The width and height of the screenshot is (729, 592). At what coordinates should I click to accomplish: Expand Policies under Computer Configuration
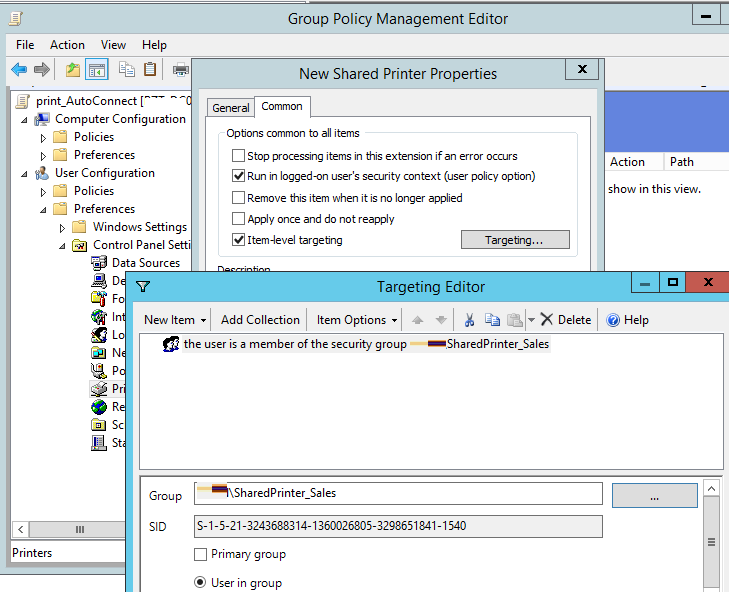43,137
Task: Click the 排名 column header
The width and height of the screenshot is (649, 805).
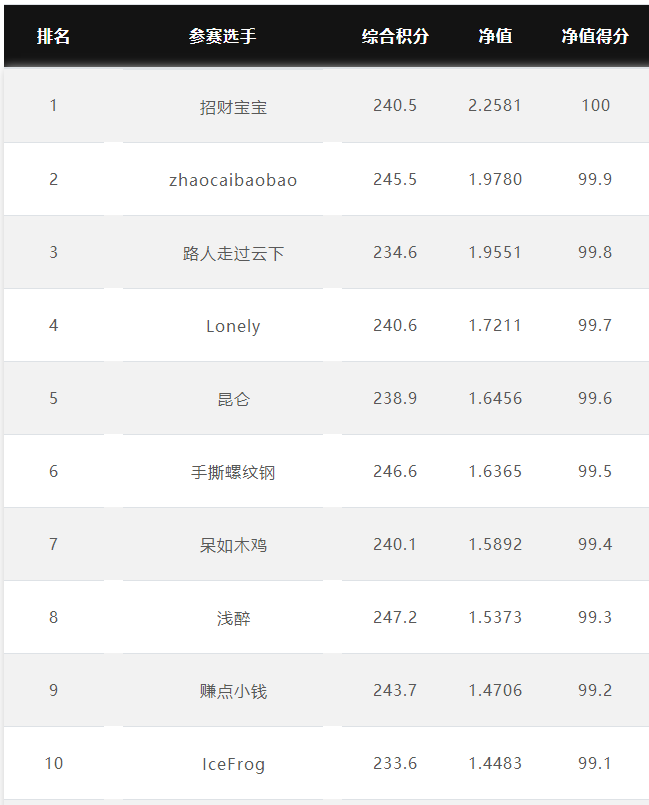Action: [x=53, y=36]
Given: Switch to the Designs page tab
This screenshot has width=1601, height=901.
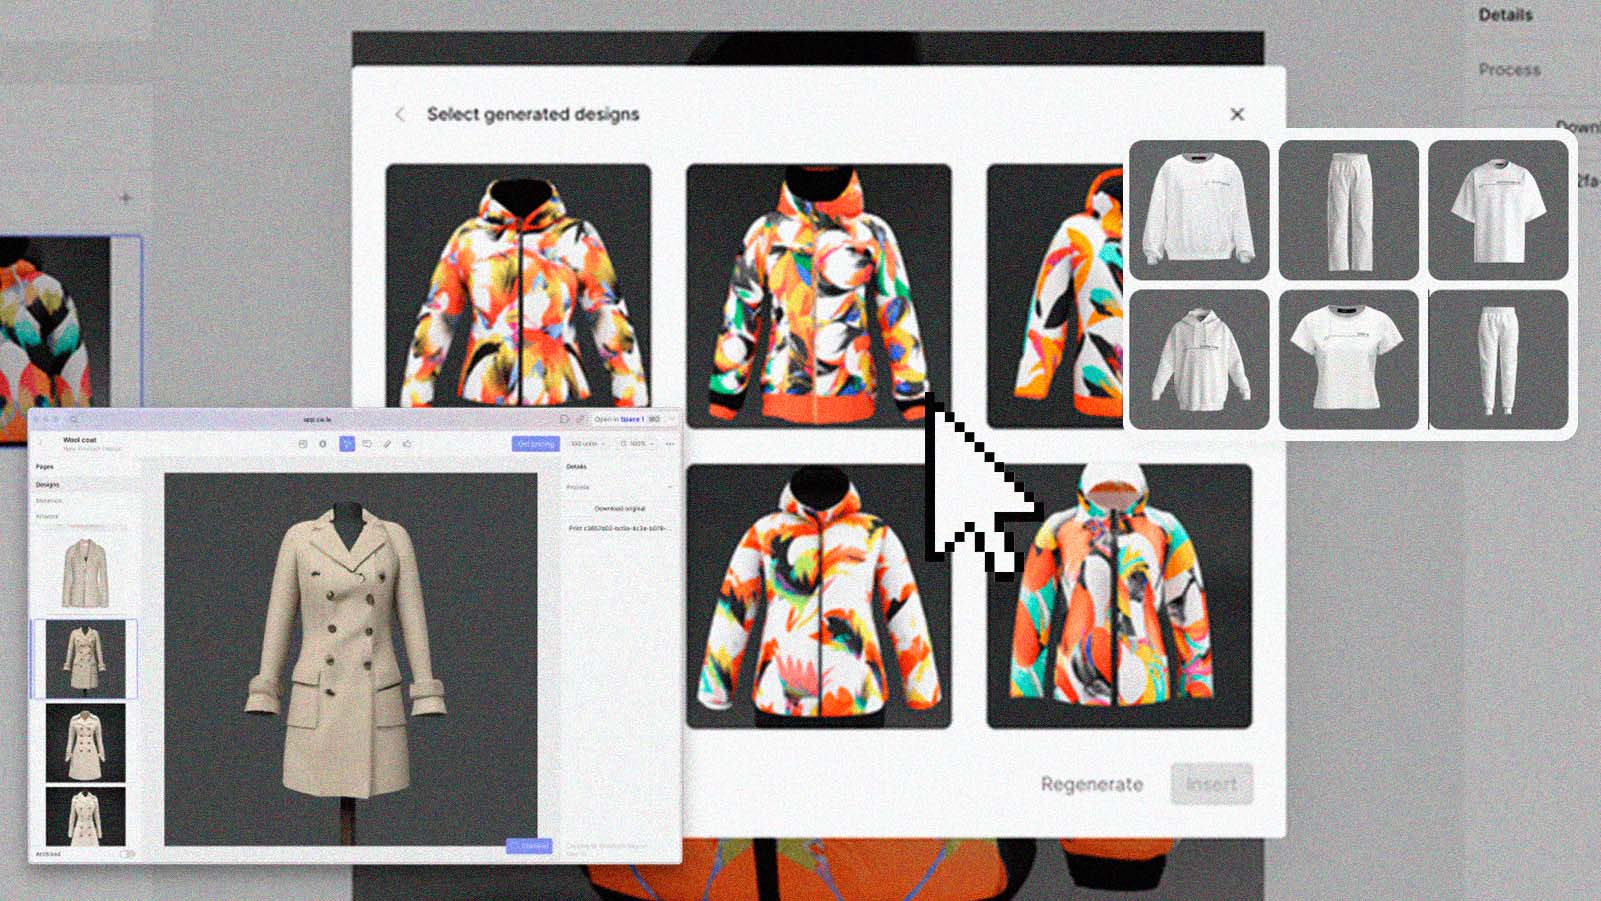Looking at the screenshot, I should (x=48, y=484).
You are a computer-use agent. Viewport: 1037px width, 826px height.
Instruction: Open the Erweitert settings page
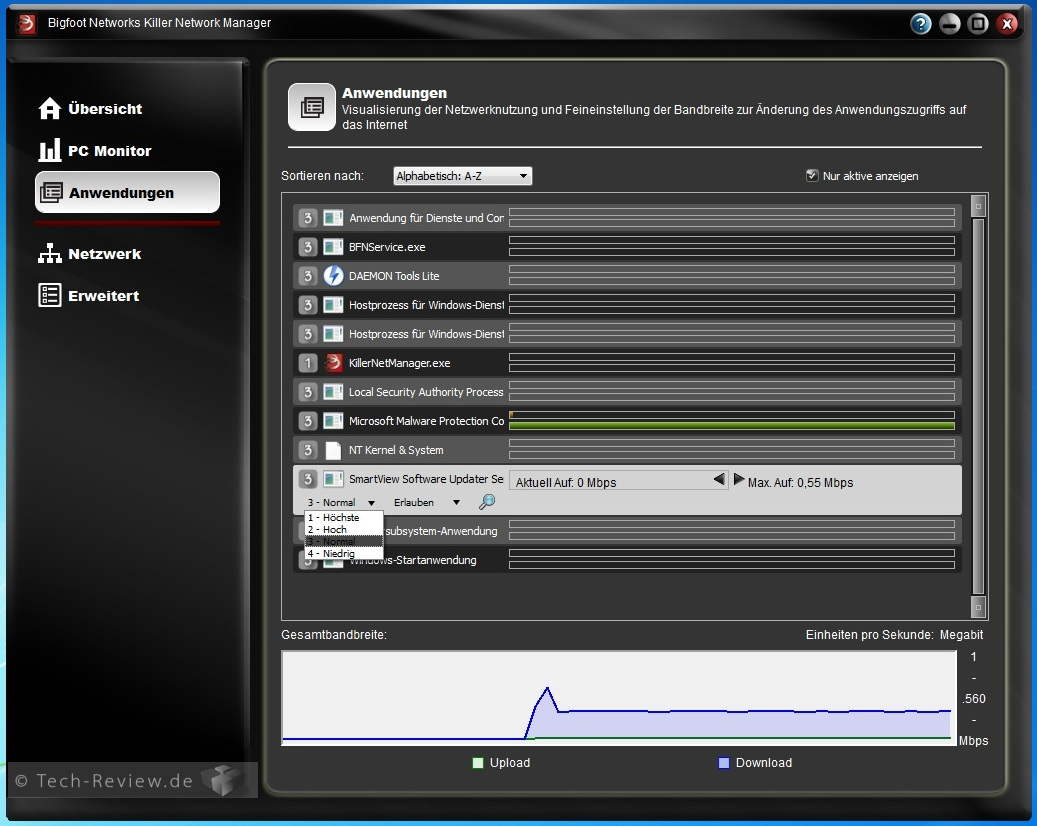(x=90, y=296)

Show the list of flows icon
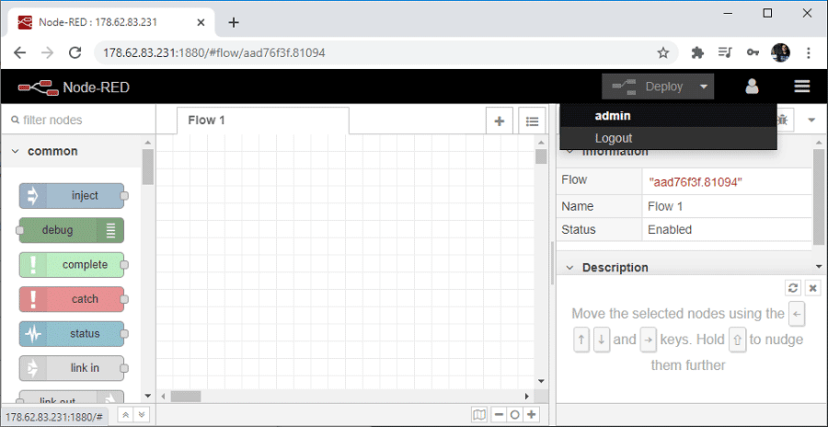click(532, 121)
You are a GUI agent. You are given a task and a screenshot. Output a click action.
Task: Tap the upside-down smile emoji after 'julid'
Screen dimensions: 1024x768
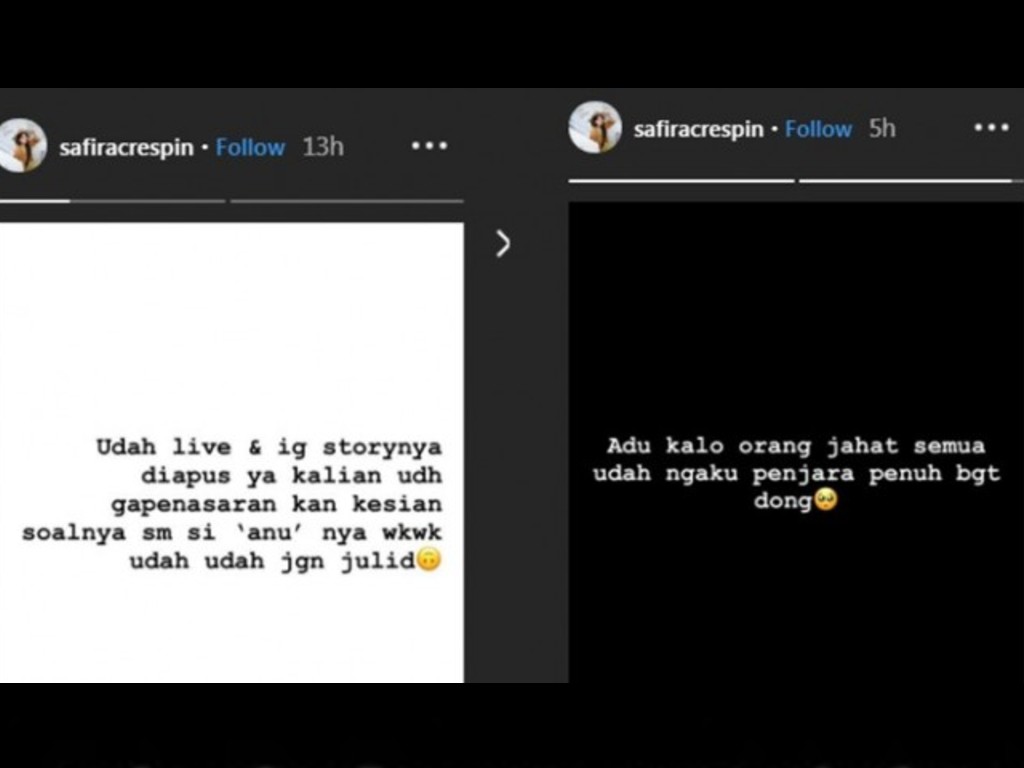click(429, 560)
----
Search the records for the string "agent" and, wherever a line contains it, please copy that line.

_Answer to this problem_
You are a computer-use agent. Viewport: 1037px width, 826px height.
You are a GUI agent. You are given a task and a screenshot. Output a click action.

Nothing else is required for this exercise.